La delegación, liderada por la canciller Rosa Villavicencio Mapy y el ministro de Defensa Pedro Sánchez Suárez, incluye funcionarios de nivel viceministerial y directivos de los ministerios de Comercio, Industria, Turismo, Energía y Minas, Justicia y del Derecho, así como representantes de Ecopetrol. Según el Ministerio de Relaciones Exteriores de Colombia, el equipo viaja con total disposición al diálogo y apertura para encontrar soluciones.
Colombia busca llegar a un acuerdo con Ecuador
Entre los puntos clave de la agenda, se destaca el ofrecimiento de apoyo colombiano a Ecuador para un control más efectivo de la delincuencia organizada transnacional. Las autoridades colombianas esperan alcanzar entendimientos que permitan restablecer los intercambios binacionales, impactados por la reciente escalada de tensiones.
El conflicto se originó cuando el presidente ecuatoriano Daniel Noboa impuso aranceles del 30% a los productos importados de Colombia, argumentando una "falta de cooperación" del Gobierno de Petro en la lucha contra grupos armados en la frontera común. Esta medida unilateral generó una respuesta por parte de Colombia, que incluyó la imposición de aranceles recíprocos y la suspensión temporal en la venta de electricidad a Ecuador.
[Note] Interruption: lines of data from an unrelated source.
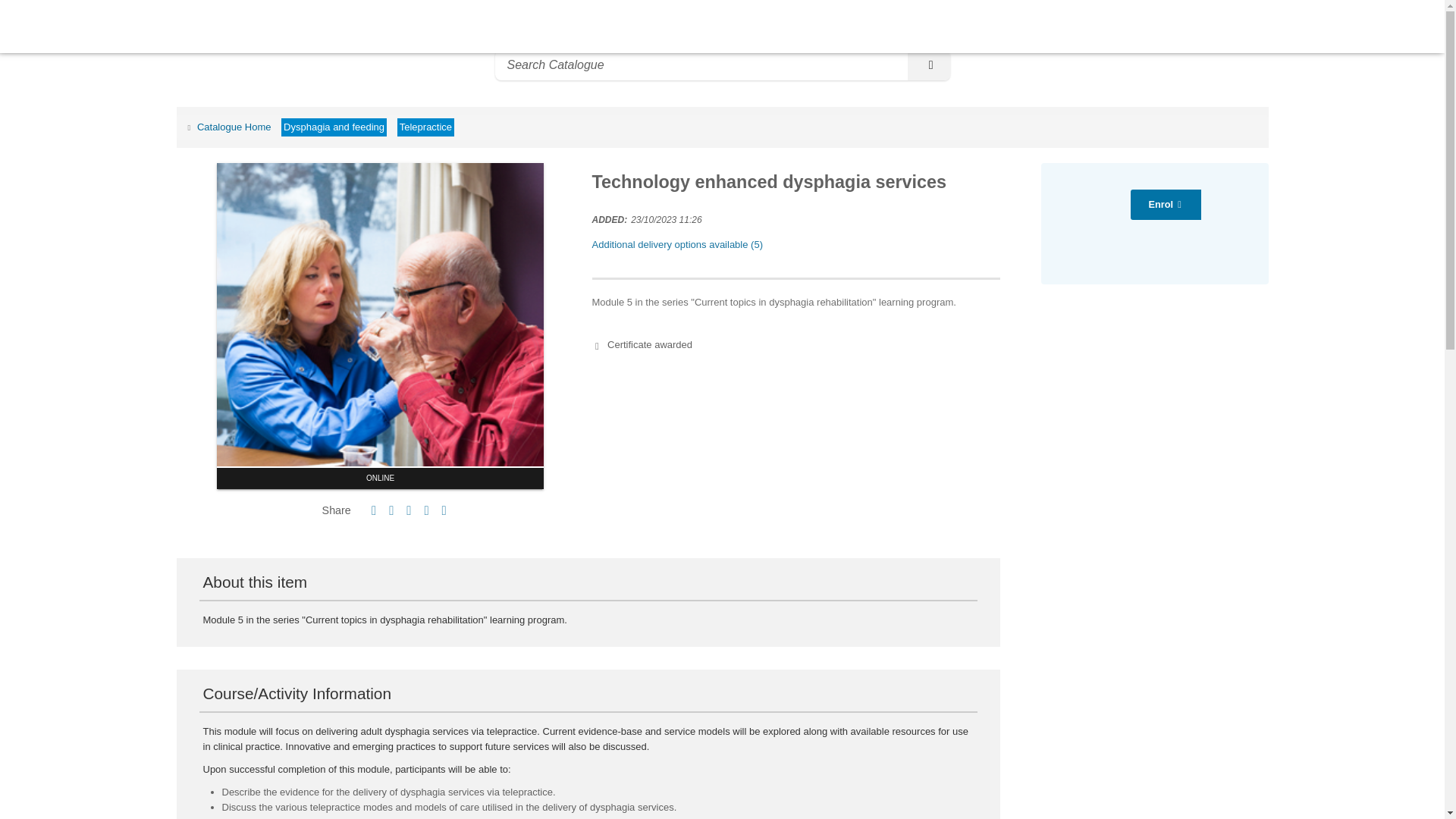
Home (41, 26)
Enrol (1166, 204)
Catalogue Home (226, 126)
Sign in (1418, 26)
Sign in (1418, 26)
Enrol (1166, 204)
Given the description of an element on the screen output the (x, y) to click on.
Descontento entre transportistas y comerciantes
En retaliación, Ecuador aumentó la tarifa que cobra a Colombia por el transporte de crudo a través del Oleoducto de Crudos Pesados (OCP), lo que ha exacerbado las fricciones económicas. Estas acciones han provocado descontento entre transportistas y comerciantes de ambos lados de la frontera, afectando el flujo comercial y energético que históricamente ha unido a las dos naciones andinas.
El tema ha trascendido fronteras, al punto de que el presidente estadounidense Donald Trump se ofreció a mediar en esta "guerra arancelaria", según declaraciones del presidente Petro. Sin embargo, hasta el momento, no se han reportado avances en esa propuesta externa. Colombia y Ecuador comparten una frontera de más de 500 kilómetros, donde la cooperación en seguridad es vital para combatir el narcotráfico y la delincuencia transfronteriza.
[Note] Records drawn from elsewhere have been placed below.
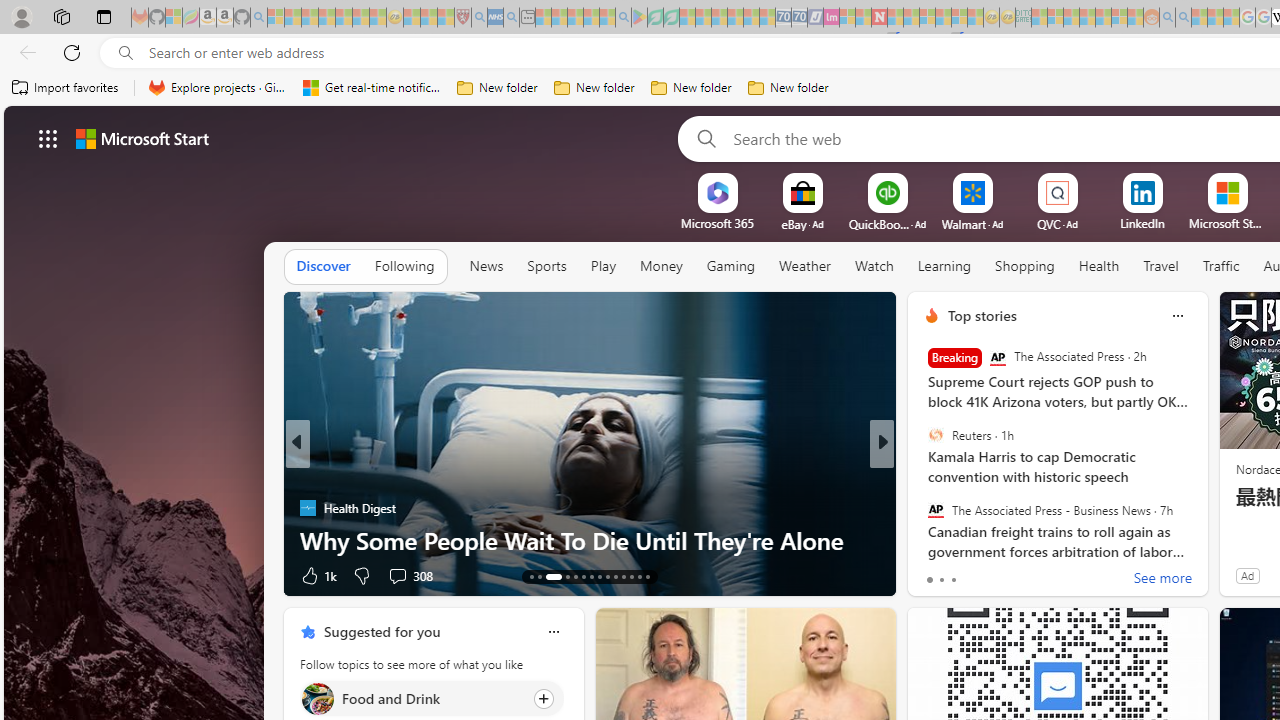
LinkedIn (1142, 223)
Jobs - lastminute.com Investor Portal - Sleeping (831, 17)
tab-2 (953, 579)
View comments 2 Comment (1014, 575)
Kinda Frugal - MSN - Sleeping (1103, 17)
Health (1098, 267)
Gaming (730, 265)
View comments 13 Comment (1019, 575)
App launcher (47, 138)
Reuters (935, 435)
Latest Politics News & Archive | Newsweek.com - Sleeping (879, 17)
AutomationID: tab-13 (531, 576)
Given the description of an element on the screen output the (x, y) to click on. 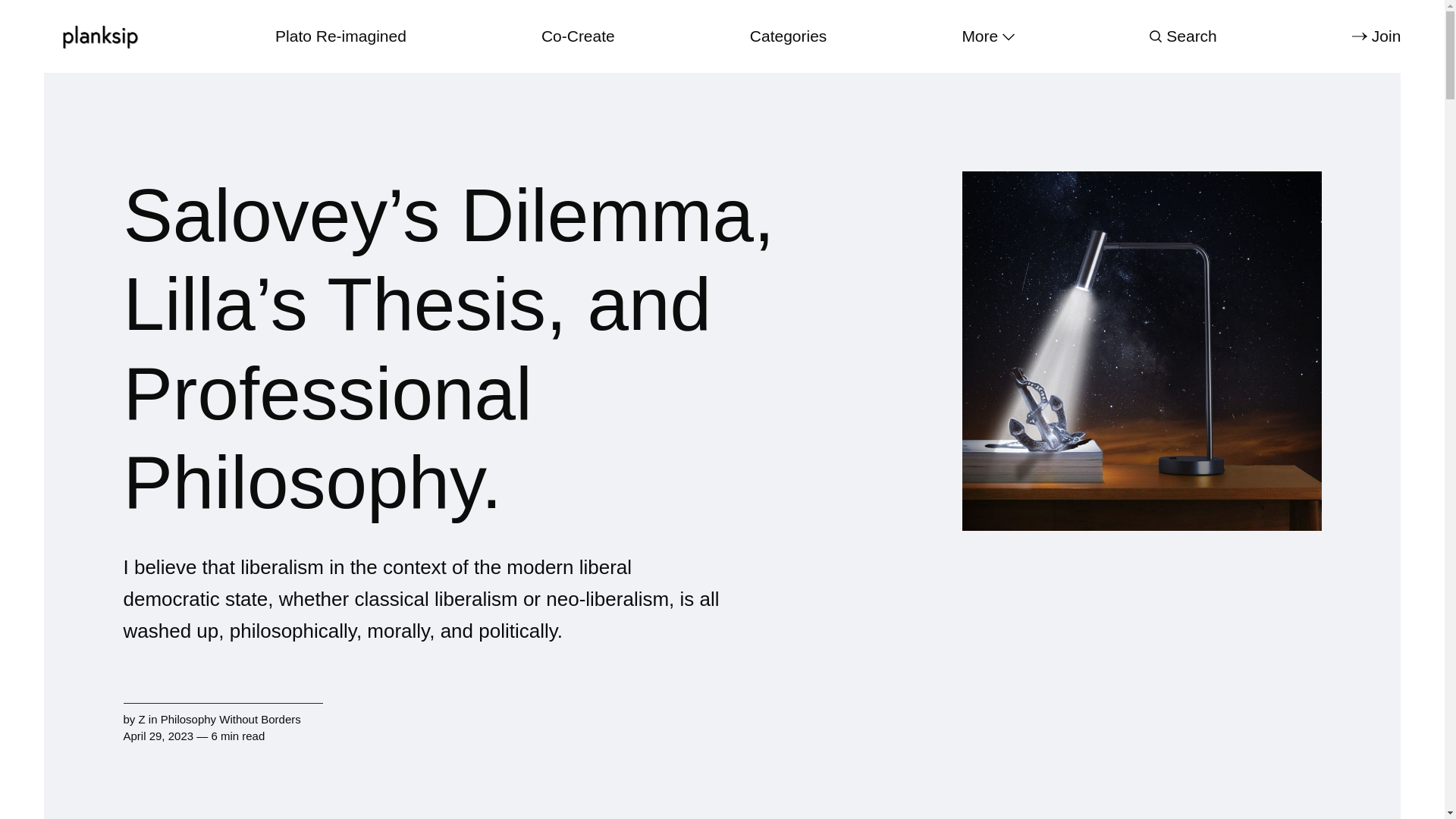
Plato Re-imagined (340, 36)
Philosophy Without Borders (230, 718)
Categories (788, 36)
Join (1376, 36)
Co-Create (577, 36)
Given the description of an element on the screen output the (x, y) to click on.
Impactos potenciales en la economía regional
Históricamente, ambos países han mantenido acuerdos bilaterales en comercio y energía, como el suministro de electricidad colombiana y el uso de infraestructuras ecuatorianas para el petróleo. La actual crisis pone en riesgo estos lazos, con impactos potenciales en la economía regional. Expertos en relaciones internacionales destacan la importancia de esta reunión para desescalar las tensiones y promover la integración andina.
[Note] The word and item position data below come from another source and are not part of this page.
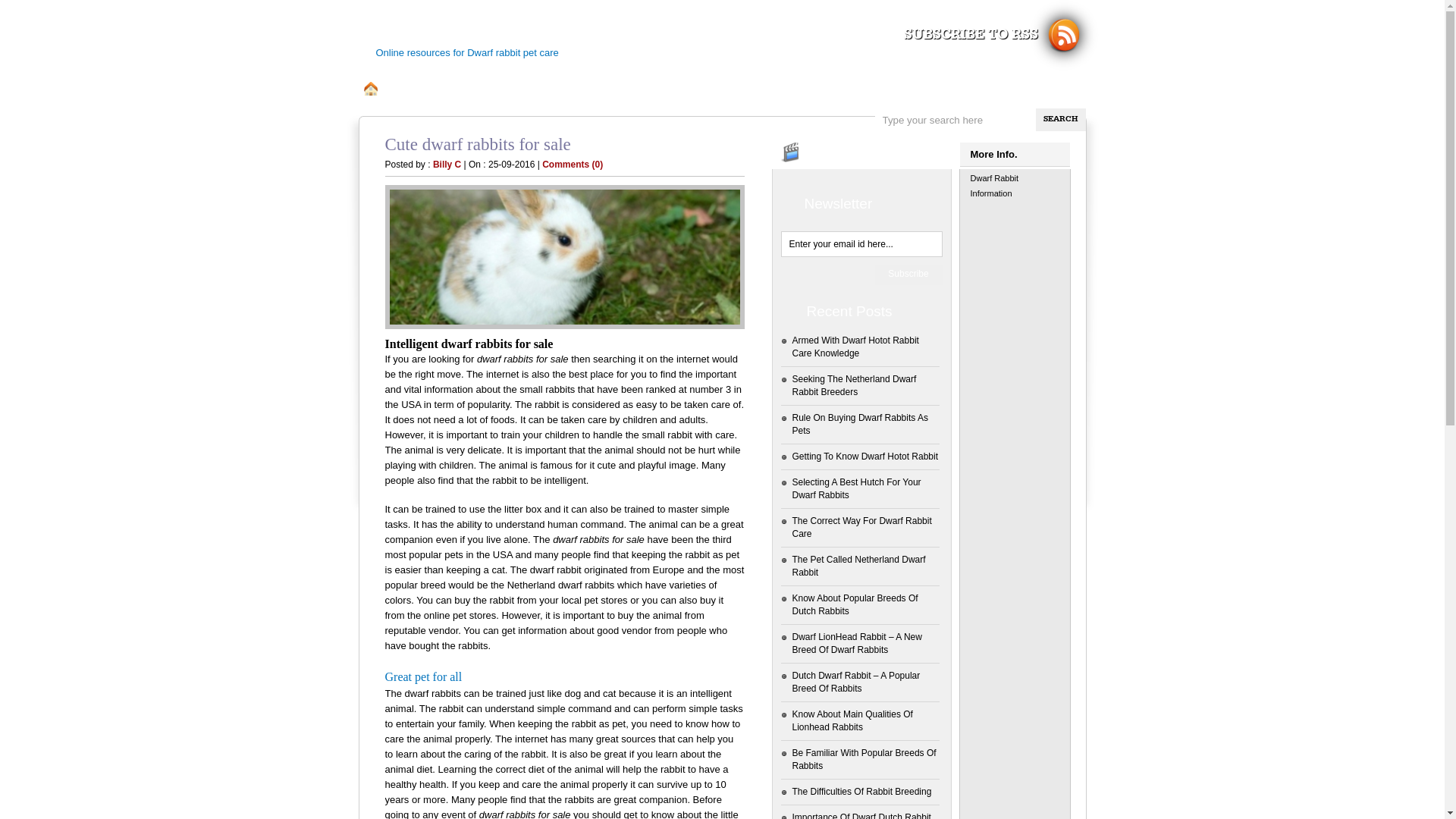
Selecting A Best Hutch For Your Dwarf Rabbits Element type: text (855, 488)
Cute dwarf rabbits for sale Element type: text (478, 143)
RSS Element type: text (1069, 35)
Comments (0) Element type: text (572, 164)
The Pet Called Netherland Dwarf Rabbit Element type: text (858, 565)
Getting To Know Dwarf Hotot Rabbit Element type: text (864, 456)
Billy C Element type: text (447, 164)
The Correct Way For Dwarf Rabbit Care Element type: text (861, 527)
Search Element type: text (1060, 119)
Dwarf Rabbit Information Element type: text (994, 185)
Subscribe Element type: text (908, 274)
Rule On Buying Dwarf Rabbits As Pets Element type: text (859, 424)
Know About Main Qualities Of Lionhead Rabbits Element type: text (851, 720)
Seeking The Netherland Dwarf Rabbit Breeders Element type: text (853, 385)
Armed With Dwarf Hotot Rabbit Care Knowledge Element type: text (854, 346)
Cute dwarf rabbits for sale Element type: hover (564, 257)
CONTACT US Element type: text (426, 89)
Know About Popular Breeds Of Dutch Rabbits Element type: text (854, 604)
BEST DWARF RABBIT CARE Element type: text (604, 28)
Be Familiar With Popular Breeds Of Rabbits Element type: text (863, 759)
home Element type: text (370, 89)
The Difficulties Of Rabbit Breeding Element type: text (861, 791)
STORE Element type: text (631, 89)
RABBIT CARE VIDEOS Element type: text (535, 89)
KNOW ABOUT VARIOUS DWARF RABBIT BREEDS Element type: text (787, 89)
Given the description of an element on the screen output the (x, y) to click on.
El resultado de las conversaciones en Quito podría sentar precedentes para futuras disputas bilaterales en América Latina, enfocadas en seguridad fronteriza y aranceles comerciales. La delegación colombiana enfatiza su compromiso con soluciones mutuamente beneficiosas, priorizando el diálogo sobre confrontaciones. Se espera que las discusiones aborden no solo los aranceles inmediatos, sino también estrategias a largo plazo para fortalecer la cooperación en delincuencia organizada.